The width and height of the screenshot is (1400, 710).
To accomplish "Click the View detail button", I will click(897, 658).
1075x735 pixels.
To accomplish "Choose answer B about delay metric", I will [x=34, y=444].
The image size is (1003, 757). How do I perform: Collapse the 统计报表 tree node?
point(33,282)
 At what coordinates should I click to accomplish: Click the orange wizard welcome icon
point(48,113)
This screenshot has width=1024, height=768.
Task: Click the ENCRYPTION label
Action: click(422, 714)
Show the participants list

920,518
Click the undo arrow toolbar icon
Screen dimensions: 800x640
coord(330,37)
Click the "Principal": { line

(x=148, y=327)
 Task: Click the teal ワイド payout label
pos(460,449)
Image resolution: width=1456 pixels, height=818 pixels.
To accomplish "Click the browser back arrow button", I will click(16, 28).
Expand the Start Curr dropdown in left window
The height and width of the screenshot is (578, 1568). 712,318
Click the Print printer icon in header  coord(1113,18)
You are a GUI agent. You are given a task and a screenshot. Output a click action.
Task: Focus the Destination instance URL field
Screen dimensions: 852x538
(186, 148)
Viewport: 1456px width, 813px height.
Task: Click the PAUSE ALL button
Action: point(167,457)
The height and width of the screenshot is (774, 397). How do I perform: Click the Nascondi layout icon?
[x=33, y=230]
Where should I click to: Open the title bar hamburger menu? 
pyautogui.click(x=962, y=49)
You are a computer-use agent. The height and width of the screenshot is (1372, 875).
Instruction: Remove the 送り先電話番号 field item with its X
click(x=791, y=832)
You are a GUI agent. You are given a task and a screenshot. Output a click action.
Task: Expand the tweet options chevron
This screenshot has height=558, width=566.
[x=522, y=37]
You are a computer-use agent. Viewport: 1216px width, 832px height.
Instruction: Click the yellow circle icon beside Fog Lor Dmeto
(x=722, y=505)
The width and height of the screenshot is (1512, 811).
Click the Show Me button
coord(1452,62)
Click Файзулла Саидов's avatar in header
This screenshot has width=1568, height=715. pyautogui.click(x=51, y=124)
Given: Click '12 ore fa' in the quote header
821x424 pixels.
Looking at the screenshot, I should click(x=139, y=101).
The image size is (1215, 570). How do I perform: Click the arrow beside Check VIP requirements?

--------

• _YOUR OBJECTIVE_: Scan the records above, then copy out each line that mentions "agent".

• _OUTPUT FOR THIS TASK_:
You are a GUI agent. You are given a task and a screenshot. Output a click action.
You are a computer-use agent. The height and width of the screenshot is (1372, 875).
You are a GUI agent. You are given a task and a screenshot. Output a click action.
You are a computer-use agent. Viewport: 1216px width, 832px height.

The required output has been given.